** BEGIN Provided data **

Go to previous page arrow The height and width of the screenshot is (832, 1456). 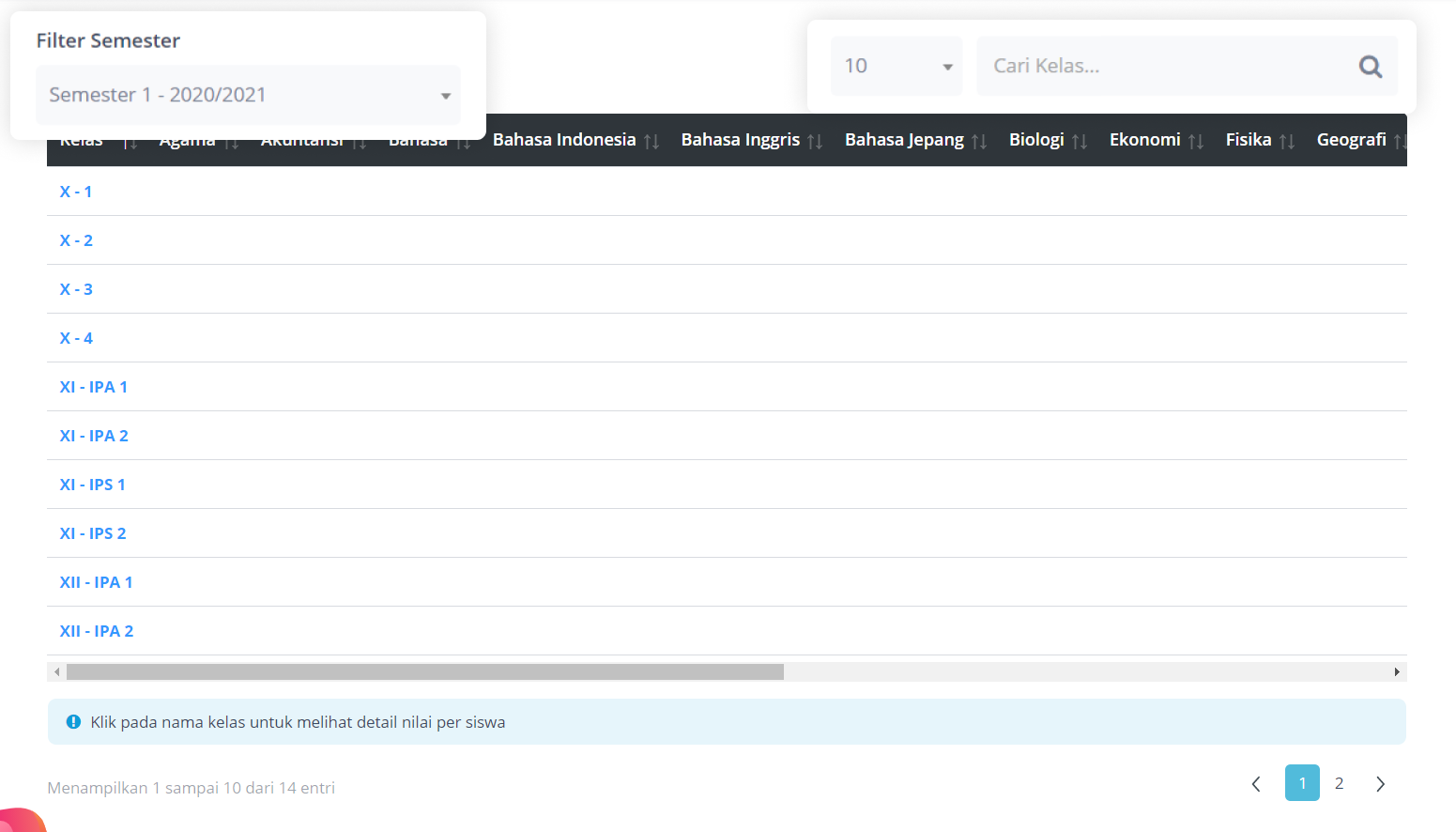click(1256, 784)
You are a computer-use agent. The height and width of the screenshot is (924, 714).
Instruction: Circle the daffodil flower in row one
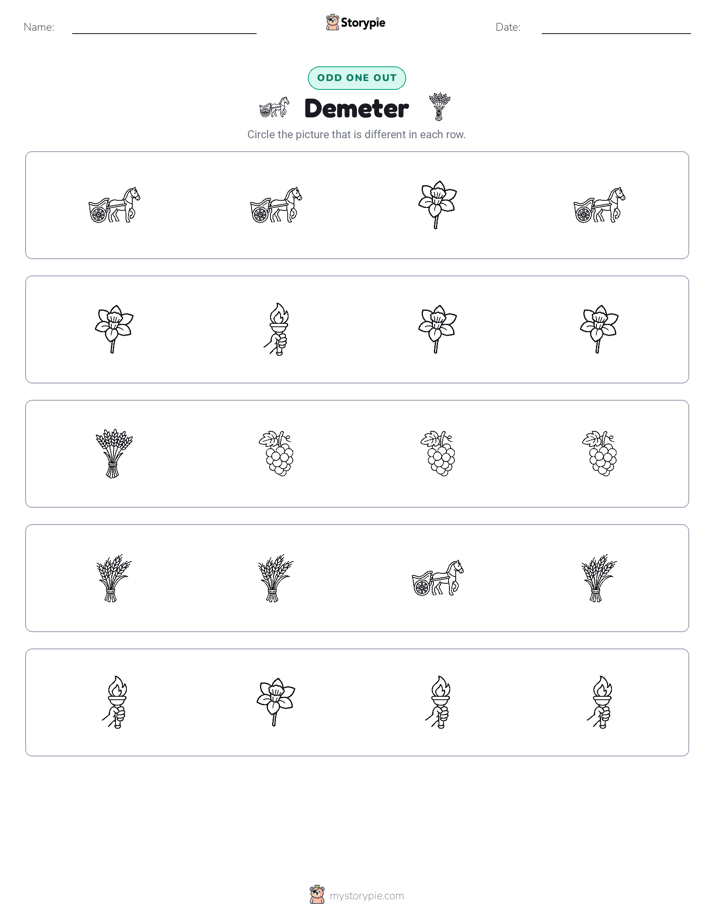(x=437, y=205)
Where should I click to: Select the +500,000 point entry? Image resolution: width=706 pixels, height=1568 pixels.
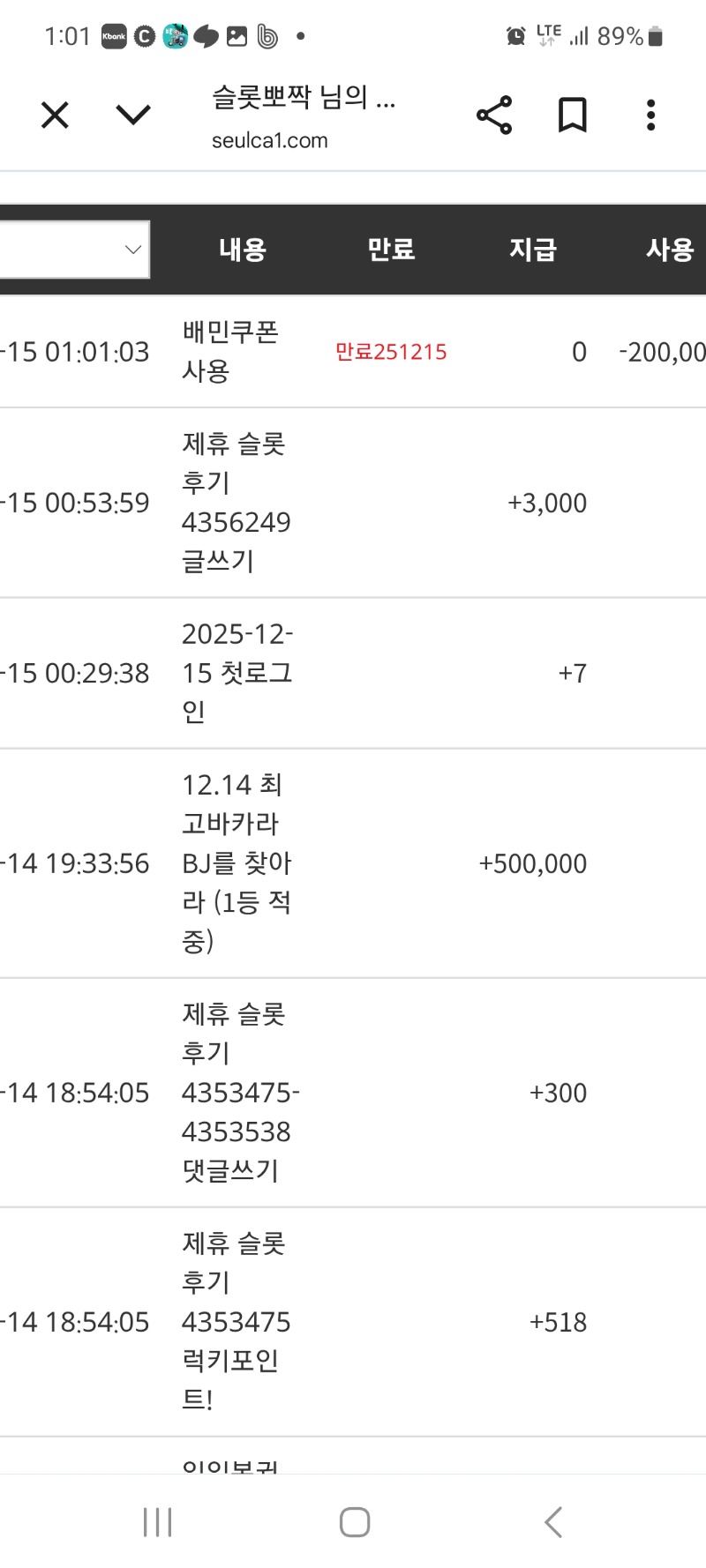click(x=532, y=863)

** END Provided data **

| Instruction |
Reproduce verbatim the stretch of the material from the line containing "Where should I" through its end, leaving out the pictures.

| In response |
Where should I click to: Select the +500,000 point entry? Image resolution: width=706 pixels, height=1568 pixels.
click(x=532, y=863)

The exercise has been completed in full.